Latest update January 11th, 2025 3:38 AM
May 03, 2015 Features / Columnists, Interesting Creatures in Guyana
The vermilion flycatcher (Pyrocephalus rubinus) is a small passerine bird in the Tyrannidae, or tyrant flycatcher family. Most flycatchers are rather drab, but the vermilion flycatcher is a striking exception. It is a favourite with birders, but is not generally kept in aviculture, as the males tend to lose their vermilion coloration when in captivity.
When Pieter Boddaert first described the vermilion flycatcher in 1783, from a specimen collected in Tefé, Brazil, he assigned it to the genus Muscicapa, believing it to be related to the many Old World flycatchers already belonging to that genus. By the 1830s, however, taxonomists realized that Old World and New World flycatchers were not closely related, and the New World birds were moved from their former genera.
In 1839, John Gould created the current genus Pyrocephalus for the vermilion flycatcher. While it is considered a monotypic genus by many authorities, some taxonomists believe that one or both of the vermilion flycatcher subspecies found on the Galapagos islands merit species status.
There are 12 widely recognized subspecies, which differ primarily in the colour and saturation of the male’s plumage and the colour and amount of streaking of the females.
The vermilion flycatcher is a small bird, measuring 13–14 cm (5.1–5.5 in) in length, with a mass between 11 and 14 g (0.39 and 0.49 oz).
It is strongly dimorphic; males are bright red, with dark brown plumage. Females have a peach-coloured belly with a dark grey upperside, and are similar to Say’s phoebe.
Vermilion flycatchers generally prefer somewhat open areas, and are found in trees or shrubs in savannah, scrub, agricultural areas, riparian woodlands, and desert as well, but usually near water. Their range includes almost all of Mexico; it extends north into the south western United States, and south to scattered portions of Central America, parts of northwestern and central South America, and on southwards to central Argentina. They are also found in the Galapagos Islands. It has ranged as far north as Canada.
The flycatchers feed mostly on insects such as flies, grasshoppers and beetles. These are usually taken in mid-air, after a short sally flight from a perch. It is an opportunistic feeder, and has been observed eating small fish.
The vermilion flycatcher’s nest is a shallow cup made of small twigs and soft materials, lined with hair; the nest’s rim is often covered with lichen. Typically located within 6 ft (1.8 m) of the ground, the nest is placed in the horizontal fork of a tree branch.
They lay two or three whitish eggs in a nest made of twigs, stems and roots, and lined with hair. The eggs are incubated for around two weeks by the female and the young are ready to leave the nest 15 days after hatching.

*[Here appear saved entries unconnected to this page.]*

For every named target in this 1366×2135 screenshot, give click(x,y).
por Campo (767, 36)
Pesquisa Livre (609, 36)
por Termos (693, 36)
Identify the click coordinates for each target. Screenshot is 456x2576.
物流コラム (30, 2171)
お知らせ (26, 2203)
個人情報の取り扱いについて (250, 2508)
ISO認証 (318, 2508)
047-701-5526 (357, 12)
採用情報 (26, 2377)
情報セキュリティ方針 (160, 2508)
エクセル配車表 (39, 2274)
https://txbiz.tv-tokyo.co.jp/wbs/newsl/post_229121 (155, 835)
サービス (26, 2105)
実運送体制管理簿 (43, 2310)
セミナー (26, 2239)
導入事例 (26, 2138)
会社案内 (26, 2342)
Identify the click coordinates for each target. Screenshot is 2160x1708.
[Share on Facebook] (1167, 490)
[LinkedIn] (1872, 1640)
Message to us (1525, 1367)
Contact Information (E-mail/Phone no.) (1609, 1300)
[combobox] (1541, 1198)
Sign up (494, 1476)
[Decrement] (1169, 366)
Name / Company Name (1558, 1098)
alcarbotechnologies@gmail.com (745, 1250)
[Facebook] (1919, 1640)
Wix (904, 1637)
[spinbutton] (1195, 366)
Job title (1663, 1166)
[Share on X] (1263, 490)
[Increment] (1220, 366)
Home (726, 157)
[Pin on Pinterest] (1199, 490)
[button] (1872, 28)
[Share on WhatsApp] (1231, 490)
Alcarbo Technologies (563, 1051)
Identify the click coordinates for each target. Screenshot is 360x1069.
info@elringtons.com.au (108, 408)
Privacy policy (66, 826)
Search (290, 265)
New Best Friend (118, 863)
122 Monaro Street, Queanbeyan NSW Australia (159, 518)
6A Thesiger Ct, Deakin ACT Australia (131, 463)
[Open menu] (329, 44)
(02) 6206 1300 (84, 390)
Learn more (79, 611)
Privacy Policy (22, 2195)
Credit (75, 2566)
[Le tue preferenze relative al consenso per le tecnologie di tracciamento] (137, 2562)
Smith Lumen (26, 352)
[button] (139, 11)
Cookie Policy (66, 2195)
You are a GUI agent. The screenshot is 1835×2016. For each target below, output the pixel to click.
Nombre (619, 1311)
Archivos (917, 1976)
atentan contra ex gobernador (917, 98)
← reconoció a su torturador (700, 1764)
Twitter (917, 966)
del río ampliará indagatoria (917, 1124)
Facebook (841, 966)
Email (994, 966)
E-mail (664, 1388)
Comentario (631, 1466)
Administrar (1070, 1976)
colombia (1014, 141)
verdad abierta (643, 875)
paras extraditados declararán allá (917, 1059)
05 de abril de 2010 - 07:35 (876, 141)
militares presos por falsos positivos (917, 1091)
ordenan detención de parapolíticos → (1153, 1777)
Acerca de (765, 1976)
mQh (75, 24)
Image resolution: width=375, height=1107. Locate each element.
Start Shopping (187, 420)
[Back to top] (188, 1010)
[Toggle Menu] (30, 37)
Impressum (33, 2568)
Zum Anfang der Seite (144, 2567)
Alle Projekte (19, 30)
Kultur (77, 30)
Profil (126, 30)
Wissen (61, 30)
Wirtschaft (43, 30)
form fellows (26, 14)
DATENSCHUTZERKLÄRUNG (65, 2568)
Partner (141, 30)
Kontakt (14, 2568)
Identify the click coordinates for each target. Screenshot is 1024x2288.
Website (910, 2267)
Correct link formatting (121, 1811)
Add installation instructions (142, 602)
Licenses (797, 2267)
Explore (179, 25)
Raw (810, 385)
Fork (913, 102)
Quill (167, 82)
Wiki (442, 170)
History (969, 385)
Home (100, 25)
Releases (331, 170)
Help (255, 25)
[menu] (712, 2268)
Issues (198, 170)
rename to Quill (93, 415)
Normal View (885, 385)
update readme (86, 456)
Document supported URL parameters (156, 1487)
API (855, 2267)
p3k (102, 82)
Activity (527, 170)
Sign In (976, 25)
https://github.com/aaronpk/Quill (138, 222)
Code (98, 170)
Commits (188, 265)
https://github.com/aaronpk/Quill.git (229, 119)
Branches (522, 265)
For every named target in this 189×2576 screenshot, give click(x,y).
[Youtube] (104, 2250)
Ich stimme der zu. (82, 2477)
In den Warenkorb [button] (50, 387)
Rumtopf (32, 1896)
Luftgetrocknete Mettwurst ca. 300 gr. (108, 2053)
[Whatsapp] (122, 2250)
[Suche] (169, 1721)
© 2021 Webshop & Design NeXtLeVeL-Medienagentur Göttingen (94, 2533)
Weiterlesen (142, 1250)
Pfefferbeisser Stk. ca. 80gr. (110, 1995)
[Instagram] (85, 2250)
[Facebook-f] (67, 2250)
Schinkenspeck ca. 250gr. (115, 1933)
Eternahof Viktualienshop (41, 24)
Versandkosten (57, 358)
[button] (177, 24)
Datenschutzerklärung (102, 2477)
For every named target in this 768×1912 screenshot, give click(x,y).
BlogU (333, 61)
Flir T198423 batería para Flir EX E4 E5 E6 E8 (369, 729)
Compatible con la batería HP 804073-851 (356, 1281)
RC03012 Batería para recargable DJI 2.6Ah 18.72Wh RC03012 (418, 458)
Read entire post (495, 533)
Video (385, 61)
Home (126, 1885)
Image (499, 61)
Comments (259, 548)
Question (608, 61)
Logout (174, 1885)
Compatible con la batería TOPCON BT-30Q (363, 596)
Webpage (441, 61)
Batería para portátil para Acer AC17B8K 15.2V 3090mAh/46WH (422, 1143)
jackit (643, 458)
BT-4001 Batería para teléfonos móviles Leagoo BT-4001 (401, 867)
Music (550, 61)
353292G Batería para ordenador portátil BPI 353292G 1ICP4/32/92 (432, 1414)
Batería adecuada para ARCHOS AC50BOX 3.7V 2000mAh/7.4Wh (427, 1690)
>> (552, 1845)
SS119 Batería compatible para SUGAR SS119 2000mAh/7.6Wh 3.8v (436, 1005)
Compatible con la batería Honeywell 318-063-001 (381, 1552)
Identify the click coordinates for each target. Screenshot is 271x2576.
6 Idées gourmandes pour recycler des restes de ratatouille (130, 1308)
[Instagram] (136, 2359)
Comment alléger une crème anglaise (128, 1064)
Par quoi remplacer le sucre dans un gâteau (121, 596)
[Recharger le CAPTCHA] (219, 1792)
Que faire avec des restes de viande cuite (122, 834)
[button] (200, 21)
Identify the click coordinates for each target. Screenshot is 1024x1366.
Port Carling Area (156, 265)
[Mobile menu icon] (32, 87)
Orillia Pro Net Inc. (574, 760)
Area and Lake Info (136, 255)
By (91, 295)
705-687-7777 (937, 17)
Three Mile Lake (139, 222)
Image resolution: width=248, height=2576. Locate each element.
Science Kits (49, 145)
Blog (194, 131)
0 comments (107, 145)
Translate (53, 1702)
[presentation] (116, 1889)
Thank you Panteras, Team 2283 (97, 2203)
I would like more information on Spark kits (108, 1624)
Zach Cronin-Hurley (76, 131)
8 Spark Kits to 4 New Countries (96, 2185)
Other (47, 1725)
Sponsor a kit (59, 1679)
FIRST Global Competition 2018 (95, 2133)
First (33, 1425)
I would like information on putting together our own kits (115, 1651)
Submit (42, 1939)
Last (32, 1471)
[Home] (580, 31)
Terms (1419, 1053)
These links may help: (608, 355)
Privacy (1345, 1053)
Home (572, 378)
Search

Because of its enormous range and sizable population—estimated as ranging between five million and 50 million individuals—the vermilion flycatcher is listed as a species of least concern by the International Union for the Conservation of Nature, despite the fact that its overall numbers are declining. Some of its subspecies, however, are known to be in trouble. P. r. dubius, which was once reportedly common on San Cristóbal, has not been recorded from that island since the mid-1980s, and is thought to be extinct. The other Galápagos subspecies,
P. r. nanus, is also declining precipitously, principally as a result of the spread of the non-native smooth-billed ani across the archipelago. The ani is known to be predatory, sometimes killing (though apparently not eating) nestling flycatchers.
The flycatcher is also an occasional victim of brood parasitism by brown-headed cowbirds.